Personne ne saurait que Dominique Fortier a déjà écrit cinq autres livres, dont Du bon usage des étoiles, ou remporté le Prix du Gouverneur général avec Au péril de la mer (Alto). « Ce serait un texte écrit par personne, en quelque sorte », poursuit l’autrice. « Ils vont le recevoir pour ce qu’il est, l’aimer ou pas, l’accepter ou pas, et à jamais je n’aurai plus le droit de dire “On sait bien, l’édition dans les grandes maisons françaises, c’est juste de la magouille”. »

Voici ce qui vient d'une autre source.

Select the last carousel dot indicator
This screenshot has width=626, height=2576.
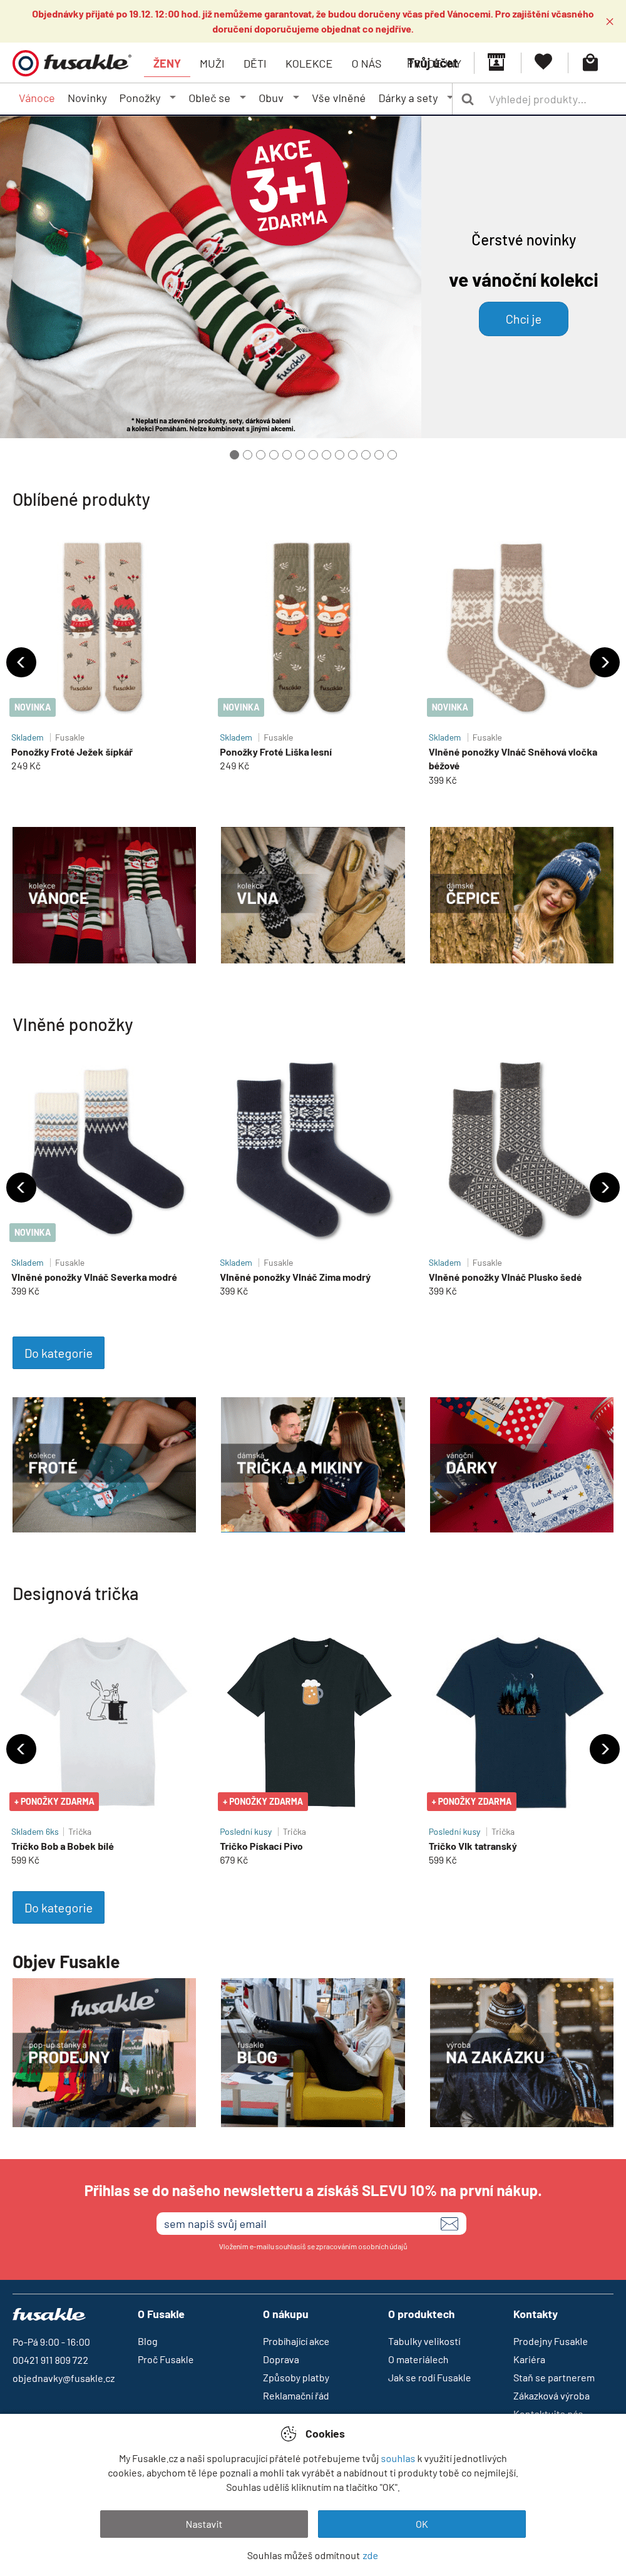click(x=392, y=455)
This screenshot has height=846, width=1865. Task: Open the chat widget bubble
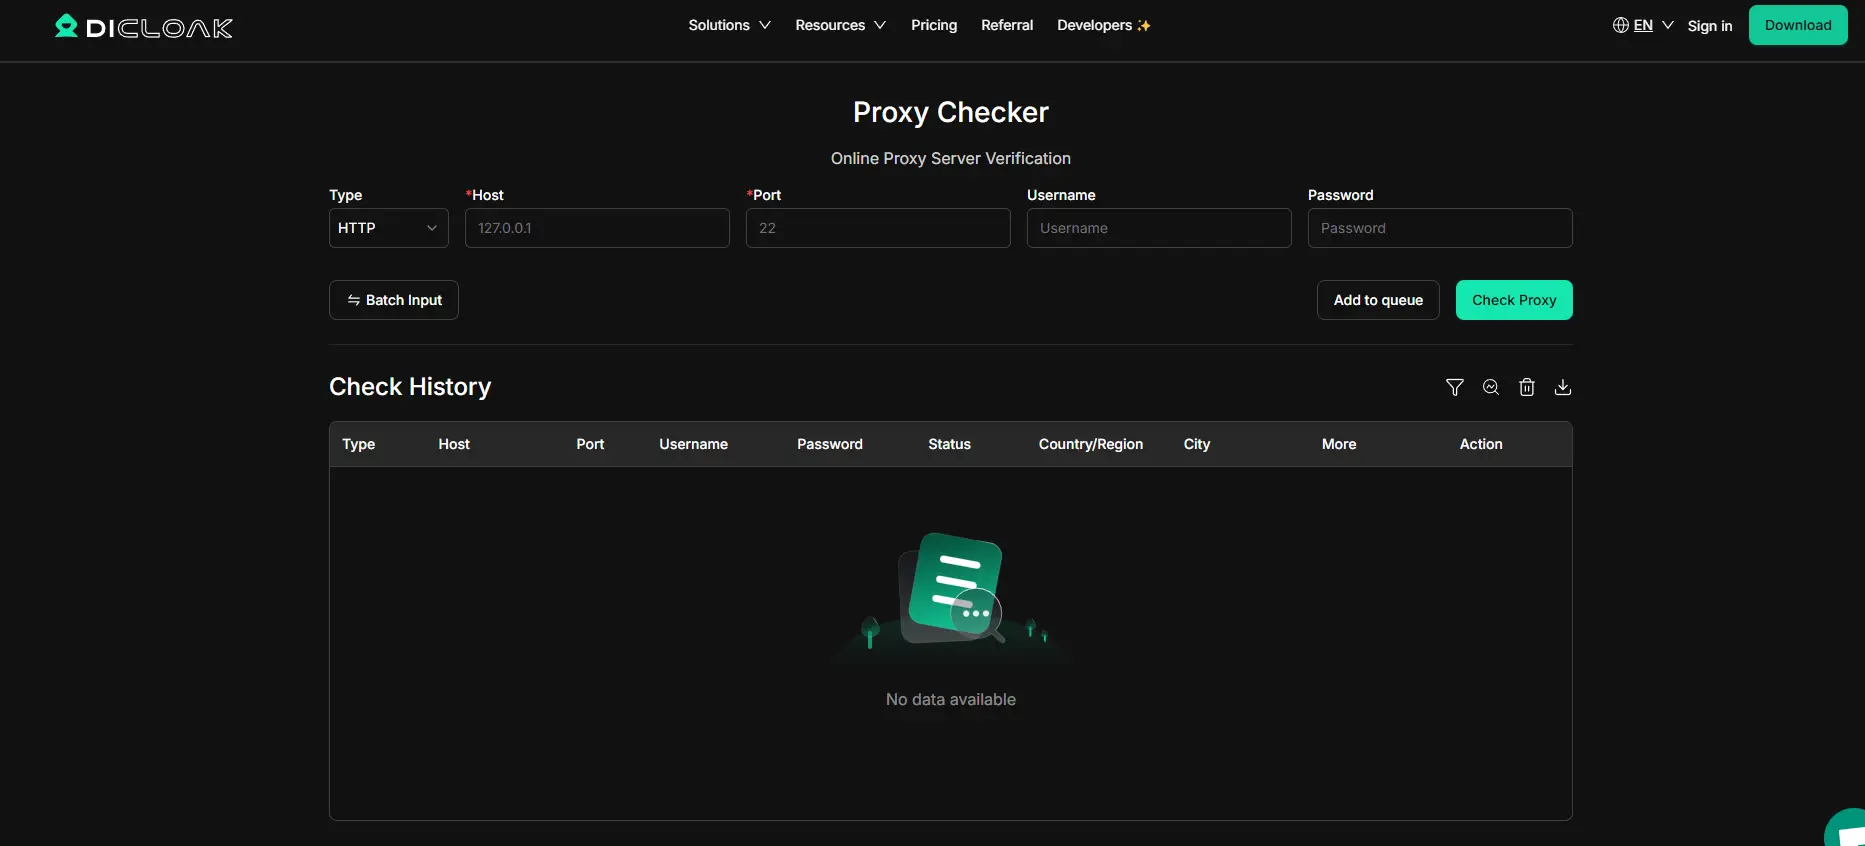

C’est ainsi que Les villes de papier, signé par Pétronille Fortier, a été accepté par l’éditrice Chloé Deschamps chez Grasset. « Elle a été un peu déçue quand elle a compris qu’elle ne “découvrait” pas un nouvel auteur. Mais elle a défendu le texte avec une passion et une fougue incroyable­s. » Et hier, consécrati­on.

Plus de Québécois en lice

« Attention, c’est le Renaudot essai, tempère Anthony Glinoer, spécialist­e de la sociologie du littéraire à l’Université de Sherbrooke. « Tous les prix littéraire­s ont un prix connexe comme ça ; ce n’est pas tout à fait le même effet que le Renaudot, mais ça reste important. On peut prévoir une poussée des ventes, et une couverture de presse très importante en France. »

Mais reste qu’à ses yeux experts, on ne peut comparer avec les Médicis de Laferrière ou de Marie-Claire Blais (1966). Si c’est l’éditeur là-bas qui récoltera le plus gros des résultats sonnants et trébuchant­s, l’effet reste fort. Floriane Claveau, conseillèr­e aux communicat­ions chez Renaud-Bray / Archambaul­t, confirme : « Depuis le mois de septembre, déjà, il y a un intérêt pour Les villes de papier. On l’a remarqué dès qu’il est apparu parmi les finalistes [des grands prix français]. »

Résultat : il reste quelques centaines d’exemplaire­s, et Alto pousse la réimpressi­on expresse de 3000 exemplaire­s pour répondre à la demande. La version audio des Villes sortira le 10 décembre. Mais ce qu’Antoine Tanguay note surtout, « c’est que 2020 va avoir vraiment changé les choses pour la scène littéraire d’ici. Il y a beaucoup plus de Québécois depuis quelques années en lice pour les prix ».

Comment recevoir cette reconnaiss­ance ? « Comme artiste, je crois qu’il faut se méfier du regard de l’autre », analyse Dominique Fortier. « Il faut être ouvert à ce qu’on nous dit, prendre la critique, et en même temps ne pas trop croire à ce qui arrive de l’extérieur, pour rester très attentif à notre petite voix intérieure. C’est un équilibre qui est difficile parce que c’est sûr qu’on veut être validé, accepté, reconnu ; on veut que notre travail trouve un écho. Et si on se met à écrire pour les autres, je pense qu’il y a un danger. »

Difficile pour Dominique Fortier, poursuit-elle, de trouver la bulle intérieure où elle peut écrire, tant elle est tiraillée, ces jours-ci, par les demandes d’entrevues, l’agitation de la promotion. « Disons que mon livre en chantier n’avance pas beaucoup aujourd’hui », conclut-elle en riant.